Na mesma linha, os países dos dois blocos destacam a necessidade de unidade, liberdade, soberania e independência no Iraque e “expressam grande preocupação” com sanções unilaterais impostas pelos Estados Unidos à Síria. “Envolvimento, não isolamento, é uma maneira mais eficaz de promover o diálogo e o entendimento entre os países”, diz o texto.
O documento declara também que o Oriente Médio como um todo deve ser livre de armas nucleares e outras de destruição em massa, para que haja segurança e estabilidade na região; e ressalta a importância da cooperação regional e internacional para combater o tráfico de drogas, de armas e de seres humanos, o crime organizado transnacional e a proliferação de armas nucleares e outras de destruição em massa.

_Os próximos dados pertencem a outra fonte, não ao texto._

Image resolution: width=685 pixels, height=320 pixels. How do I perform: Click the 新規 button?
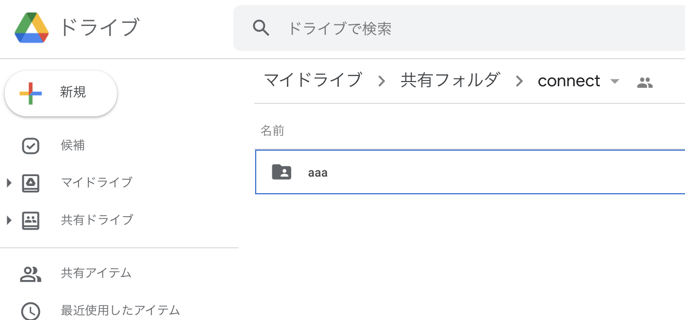pyautogui.click(x=61, y=93)
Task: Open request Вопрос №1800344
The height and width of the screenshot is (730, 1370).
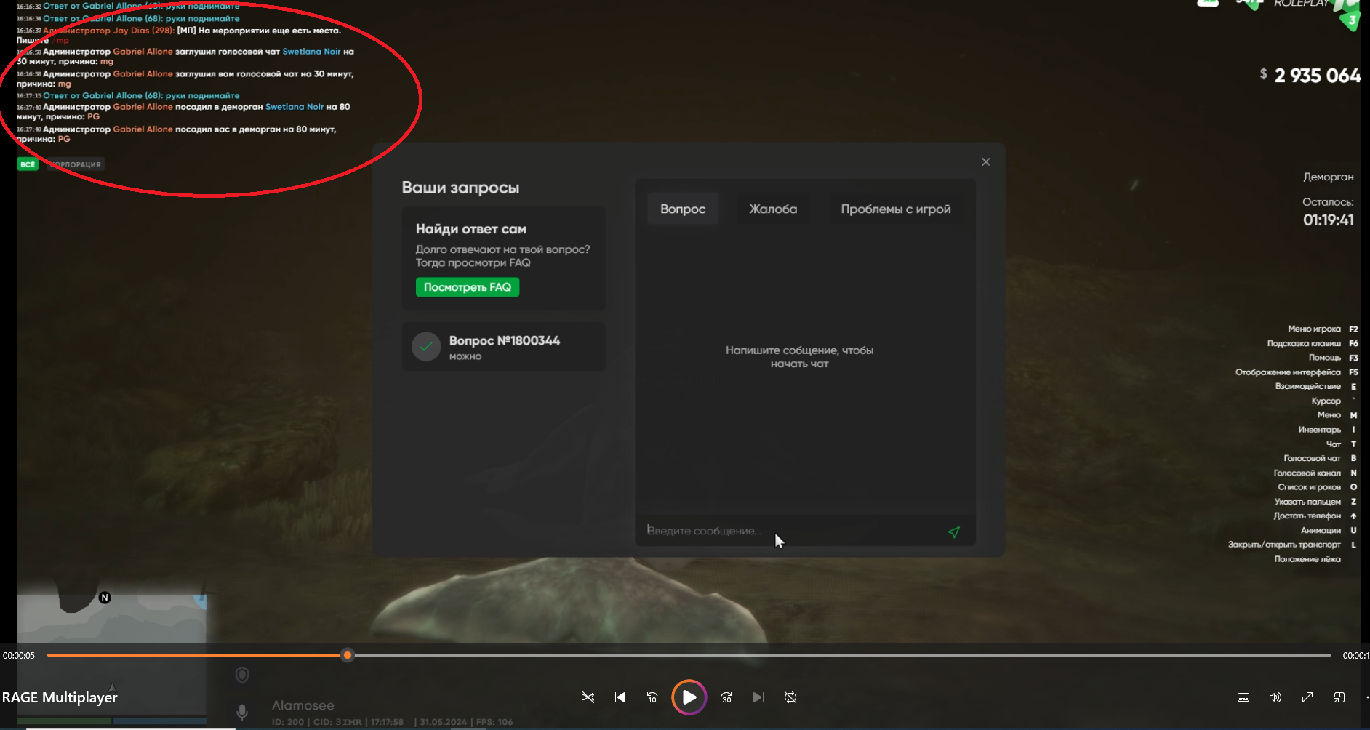Action: click(x=503, y=347)
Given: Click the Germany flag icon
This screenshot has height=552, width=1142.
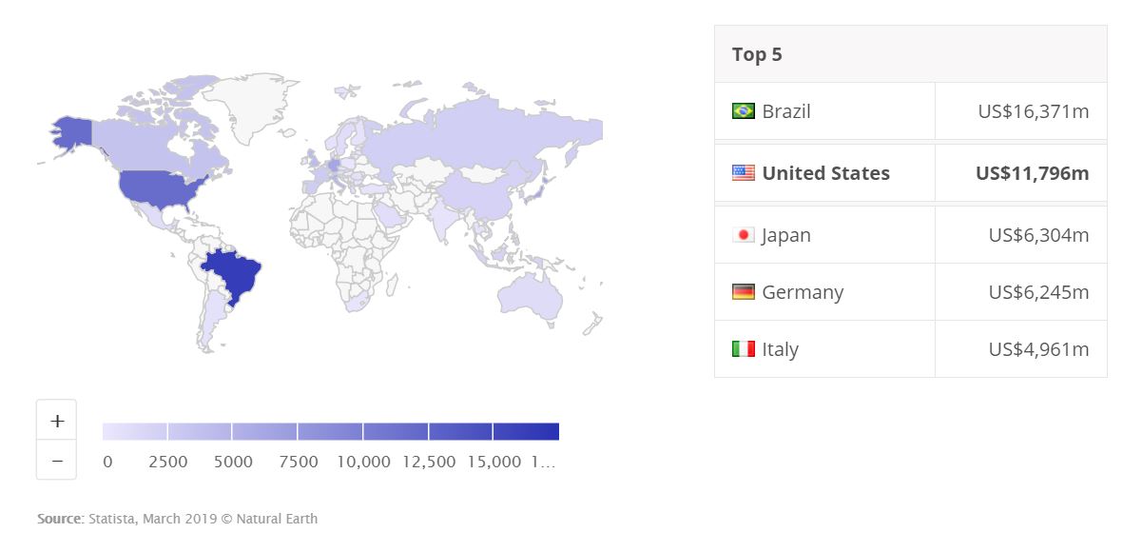Looking at the screenshot, I should coord(744,292).
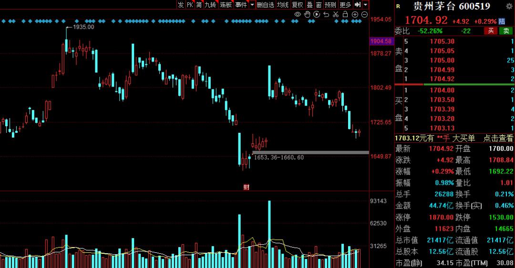Click the 点击查看 link

(497, 138)
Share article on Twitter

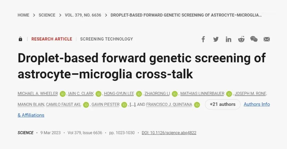(x=216, y=39)
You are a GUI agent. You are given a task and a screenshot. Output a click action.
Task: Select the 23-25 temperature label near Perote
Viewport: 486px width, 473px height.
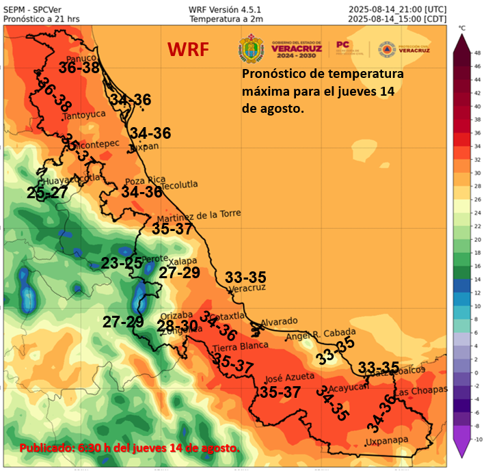[x=122, y=262]
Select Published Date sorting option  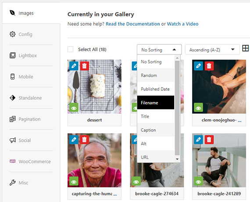pos(156,89)

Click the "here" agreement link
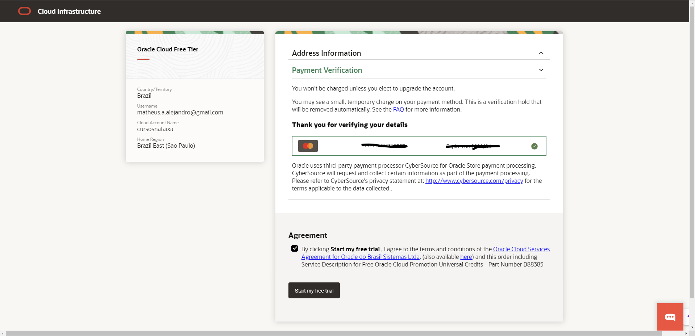466,257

A minuta da declaração deixa clara também a posição dos governos em condenar o terrorismo em todas as formas e a importância da cooperação internacional no enfrentamento dessa questão.

Iniciativas culturais
Na seara cultural, a declaração de Doha destaca as iniciativas que foram tomadas desde a 1ª Cúpula Aspa, realizada em 2005, como o lançamento da idéia de construção de uma Biblioteca Aspa na Argélia. O governo argelino doou uma área de três hectares para que as instalações sejam construídas. Também o lançamento da iniciativa de um centro de estudos e pesquisas sobre os países sul-americanos no Marrocos, para o qual o país decidiu destinar um terreno de dois hectares.
Ainda nessa área, o documento lembra o lançamento do site da BibliAspa, com obras das duas regiões, e do livro “Deleite do estrangeiro em tudo o que é espantoso e maravilhoso – Estudo de um relato de viagem Bagdali”, do imã Abdurrahman Al-Baghdadi, que viajou pelo Brasil no século 19. O livro, baseado nos manuscritos originais, tem tradução e organização de Paulo Farah, professor da Universidade de São Paulo (USP).

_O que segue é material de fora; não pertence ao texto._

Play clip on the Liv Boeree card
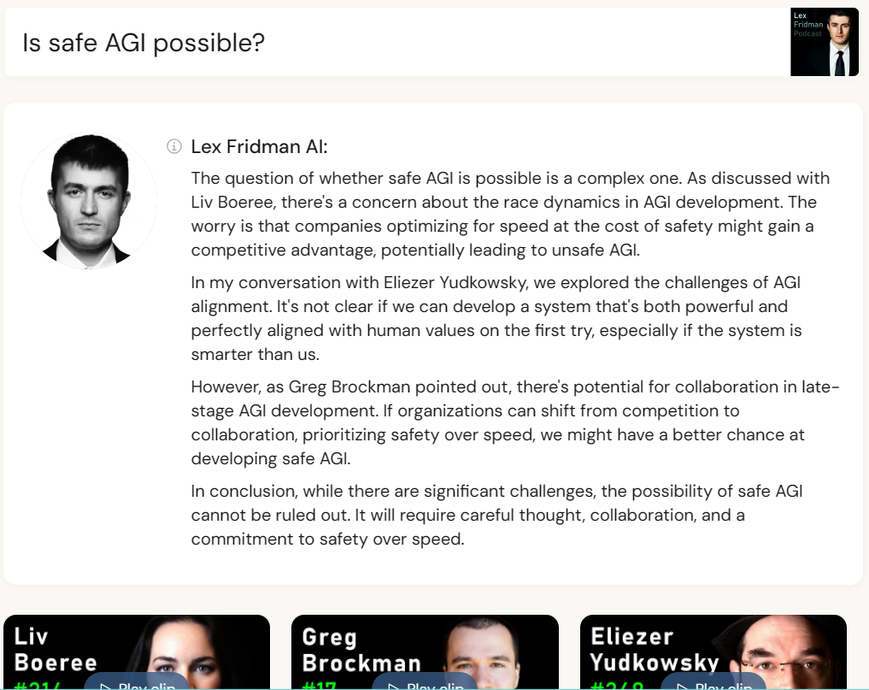 click(x=138, y=684)
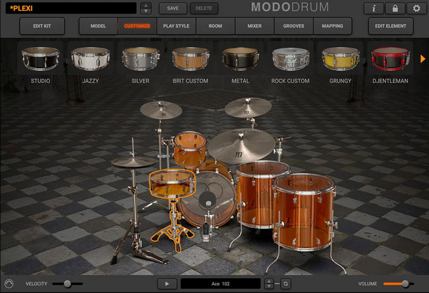The width and height of the screenshot is (429, 293).
Task: Switch to the Mixer tab
Action: click(254, 26)
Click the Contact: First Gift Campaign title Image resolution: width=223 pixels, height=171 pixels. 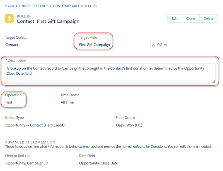48,21

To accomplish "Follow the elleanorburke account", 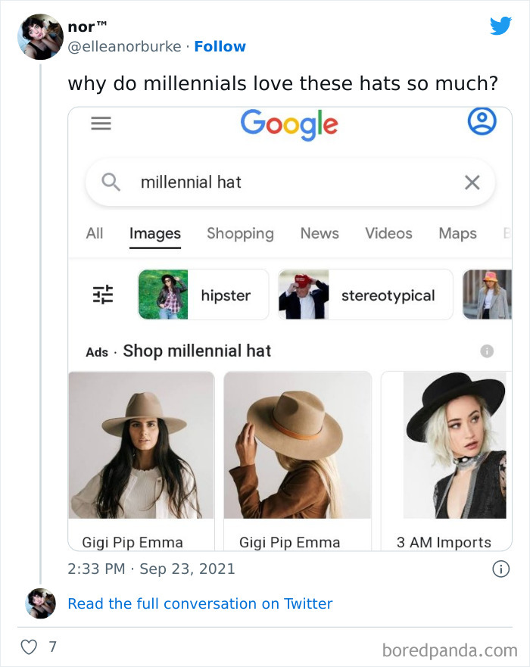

O texto destaca também a realização da exposição “Amrik”, de fotos sobre a imigração árabe na América do Sul, que percorreu diversos países; e a realização do seminário sobre a influência da cultura árabe nas nações ibero-americanas, realizado no Rio de Janeiro em 2008. O Rio será palco também da segunda reunião de ministros da área cultural dos dois blocos, em maio.
A minuta ressalta ainda o papel dos sul-americanos de origem árabe e vice-versa no fortalecimento do relacionamento das duas regiões e declara o interesse dos governos em ampliar o intercâmbio na área de economia cultural, incluindo cooperação na preservação do patrimônio material e imaterial.

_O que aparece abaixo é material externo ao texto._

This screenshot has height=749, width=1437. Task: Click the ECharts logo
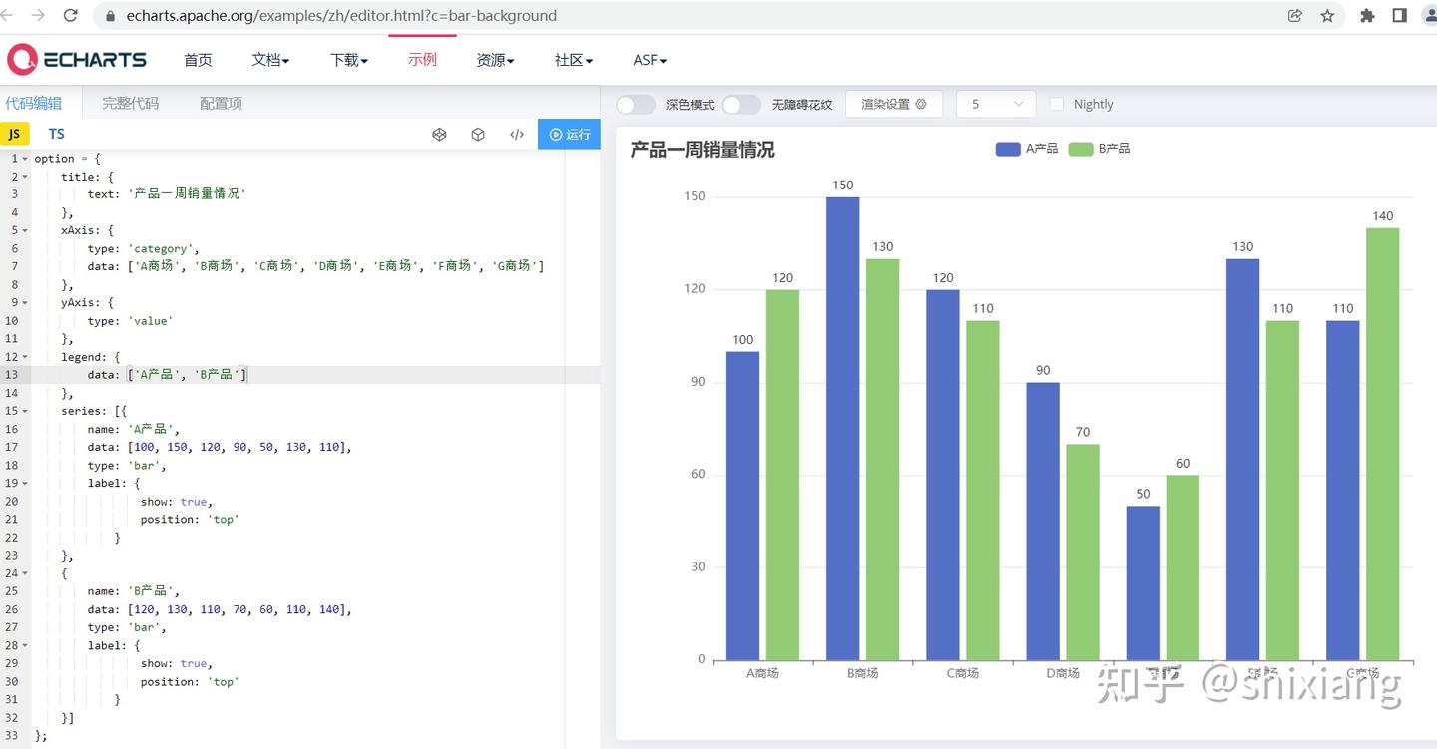[x=77, y=60]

No capítulo sobre o diálogo entre as civilizações, a carta diz que as nações das duas regiões reafirmam seu compromisso com a criação de espaços internacionais para o debate do tema; decidem sobre a realização de um seminário sobre o diálogo entre os países árabes e sul-americanos; e defendem a importância de apoiar iniciativas do gênero, como as já tomadas pela a Arábia Saudita e pela própria ONU.

Desenvolvimento
A declaração de Doha e a iniciativa Aspa se sustentam na cooperação Sul-Sul, ou seja, entre os países em desenvolvimento. No caso do Brasil, esse é um dos pilares de sua política externa desde o início do governo do presidente Luiz Inácio Lula da Silva.
No documento a ser aprovado no Catar, os países participantes declaram sua “convicção na importância da cooperação Sul-Sul como um mecanismo efetivo para promover o desenvolvimento de capacitações e a troca de experiências em áreas relevantes, como desenvolvimento, inovação e combate à pobreza”.
De acordo com fontes diplomáticas consultadas pela ANBA, a 2ª Cúpula Aspa deverá ter presença maciça de chefes de estado e de governo do Oriente Médio e Norte da África, uma vez que vai começar no mesmo dia que termina a Cúpula da Liga Árabe, também em Doha. Da América do Sul são esperados pelos menos 09 presidentes de um total de 12.